[Exercise input]:
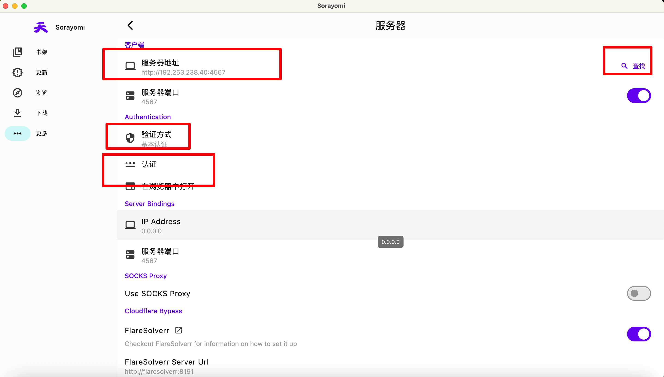This screenshot has height=377, width=664.
Task: Go to the 书架 library tab
Action: tap(42, 52)
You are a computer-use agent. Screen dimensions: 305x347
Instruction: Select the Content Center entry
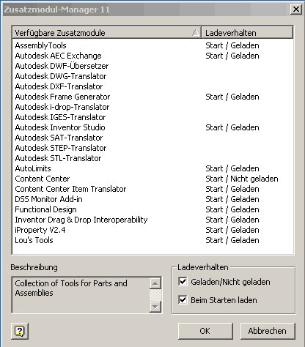tap(43, 179)
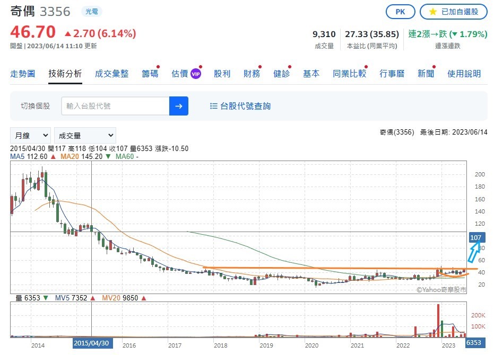The width and height of the screenshot is (494, 355).
Task: Select the 同業比較 tab
Action: 349,74
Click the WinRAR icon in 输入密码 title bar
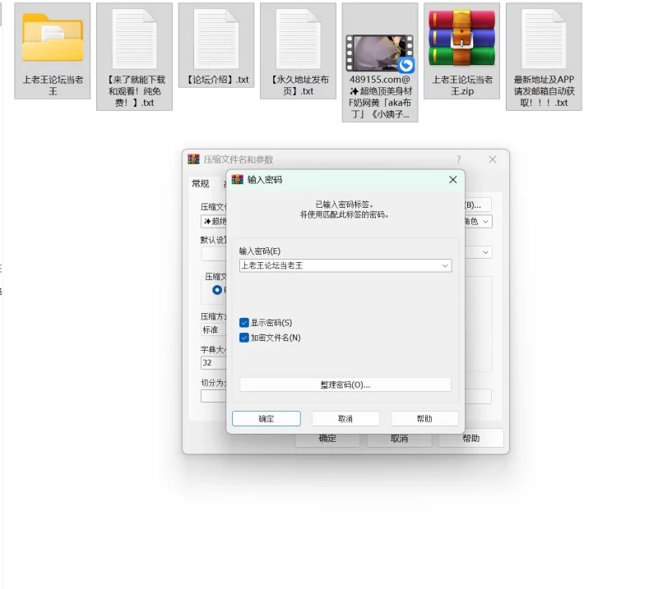This screenshot has height=589, width=658. tap(238, 179)
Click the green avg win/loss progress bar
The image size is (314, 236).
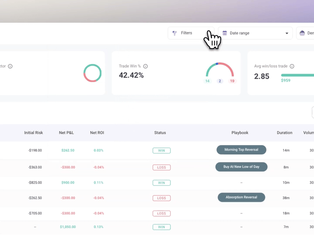297,75
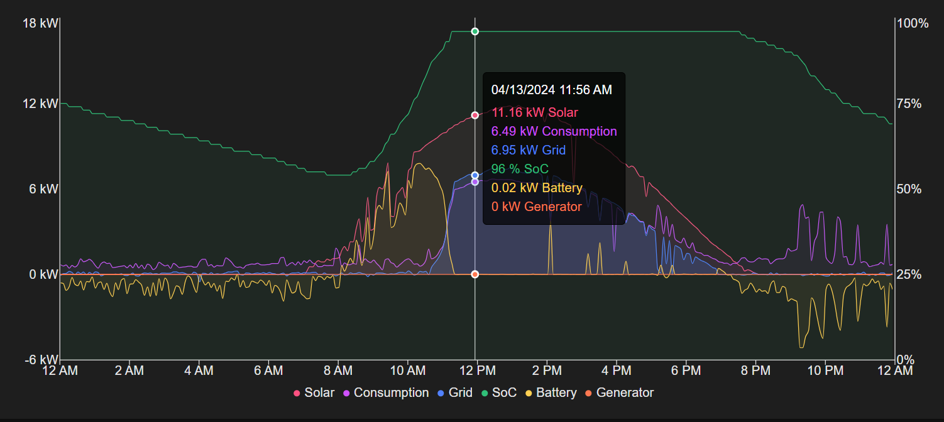Select the 12 PM label on the time axis
Viewport: 944px width, 422px height.
(477, 371)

[Exercise objective]: Update the lines from the one containing "Click the green avg win/loss progress bar" up to and including the last line, replacing "green" with "red" and leaving everything else unchanged. Omit the pictures from your answer.

[Final result]:
Click the red avg win/loss progress bar
The image size is (314, 236).
297,75
Select the 12 PM label on the time axis
Viewport: 944px width, 422px height.
(477, 371)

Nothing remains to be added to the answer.